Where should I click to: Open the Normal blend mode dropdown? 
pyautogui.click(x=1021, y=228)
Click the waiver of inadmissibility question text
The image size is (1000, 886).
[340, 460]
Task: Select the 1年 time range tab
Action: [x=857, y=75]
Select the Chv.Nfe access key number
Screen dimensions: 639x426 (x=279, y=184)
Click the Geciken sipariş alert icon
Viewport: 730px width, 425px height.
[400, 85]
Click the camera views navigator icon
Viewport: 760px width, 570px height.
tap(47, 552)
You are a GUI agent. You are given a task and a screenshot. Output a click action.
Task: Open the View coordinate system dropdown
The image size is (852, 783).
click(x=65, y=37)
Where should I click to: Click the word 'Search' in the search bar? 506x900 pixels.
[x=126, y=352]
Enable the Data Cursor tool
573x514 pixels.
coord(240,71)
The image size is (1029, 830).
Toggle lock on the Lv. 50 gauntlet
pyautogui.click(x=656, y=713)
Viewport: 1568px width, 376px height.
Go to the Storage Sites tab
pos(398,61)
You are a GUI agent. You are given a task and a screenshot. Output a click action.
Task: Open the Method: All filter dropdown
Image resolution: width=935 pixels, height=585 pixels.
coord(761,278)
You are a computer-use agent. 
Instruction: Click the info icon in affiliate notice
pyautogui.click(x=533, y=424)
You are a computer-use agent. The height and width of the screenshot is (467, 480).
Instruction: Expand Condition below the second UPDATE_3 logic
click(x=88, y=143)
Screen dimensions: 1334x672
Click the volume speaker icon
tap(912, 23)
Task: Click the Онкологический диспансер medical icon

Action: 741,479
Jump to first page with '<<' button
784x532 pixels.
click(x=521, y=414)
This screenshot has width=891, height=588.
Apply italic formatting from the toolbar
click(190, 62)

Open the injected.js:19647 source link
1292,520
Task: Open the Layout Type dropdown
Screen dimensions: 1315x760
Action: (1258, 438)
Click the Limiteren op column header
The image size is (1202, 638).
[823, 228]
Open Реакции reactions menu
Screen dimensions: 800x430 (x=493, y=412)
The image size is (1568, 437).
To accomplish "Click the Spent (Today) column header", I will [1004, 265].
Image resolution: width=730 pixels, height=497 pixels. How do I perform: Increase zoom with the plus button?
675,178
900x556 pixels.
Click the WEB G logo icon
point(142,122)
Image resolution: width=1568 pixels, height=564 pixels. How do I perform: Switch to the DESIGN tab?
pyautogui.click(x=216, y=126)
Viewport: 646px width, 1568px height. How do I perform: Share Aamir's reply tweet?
● ● ●
▸ **What needs to be done**
Would you give the entries back word for word?

▸ **Solution for this exercise**
Where should I click to: Open the Normal blend mode dropdown? 
pyautogui.click(x=1021, y=228)
Click the waiver of inadmissibility question text
The image size is (1000, 886).
[340, 460]
Task: Select the 1年 time range tab
Action: [x=857, y=75]
Select the Chv.Nfe access key number
Screen dimensions: 639x426 (x=279, y=184)
Click the Geciken sipariş alert icon
Viewport: 730px width, 425px height.
[400, 85]
Click the camera views navigator icon
Viewport: 760px width, 570px height.
tap(47, 552)
You are a GUI agent. You are given a task and a screenshot. Output a click action.
Task: Open the View coordinate system dropdown
The image size is (852, 783).
click(x=65, y=37)
Where should I click to: Click the word 'Search' in the search bar? 506x900 pixels.
[x=126, y=352]
Enable the Data Cursor tool
573x514 pixels.
coord(240,71)
The image size is (1029, 830).
Toggle lock on the Lv. 50 gauntlet
pyautogui.click(x=656, y=713)
Viewport: 1568px width, 376px height.
Go to the Storage Sites tab
pos(398,61)
You are a GUI agent. You are given a task and a screenshot. Output a click action.
Task: Open the Method: All filter dropdown
Image resolution: width=935 pixels, height=585 pixels.
coord(761,278)
You are a computer-use agent. 
Instruction: Click the info icon in affiliate notice
pyautogui.click(x=533, y=424)
You are a computer-use agent. The height and width of the screenshot is (467, 480).
Instruction: Expand Condition below the second UPDATE_3 logic
click(x=88, y=143)
Screen dimensions: 1334x672
Click the volume speaker icon
tap(912, 23)
Task: Click the Онкологический диспансер medical icon

Action: 741,479
Jump to first page with '<<' button
784x532 pixels.
click(x=521, y=414)
This screenshot has width=891, height=588.
Apply italic formatting from the toolbar
click(190, 62)

Open the injected.js:19647 source link
1292,520
Task: Open the Layout Type dropdown
Screen dimensions: 1315x760
Action: (1258, 438)
Click the Limiteren op column header
The image size is (1202, 638).
[823, 228]
Open Реакции reactions menu
Screen dimensions: 800x430 (x=493, y=412)
The image size is (1568, 437).
To accomplish "Click the Spent (Today) column header", I will [1004, 265].
Image resolution: width=730 pixels, height=497 pixels. How do I perform: Increase zoom with the plus button?
675,178
900x556 pixels.
Click the WEB G logo icon
point(142,122)
Image resolution: width=1568 pixels, height=564 pixels. How do I perform: Switch to the DESIGN tab?
pyautogui.click(x=216, y=126)
Viewport: 646px width, 1568px height. How do I perform: Share Aamir's reply tweet?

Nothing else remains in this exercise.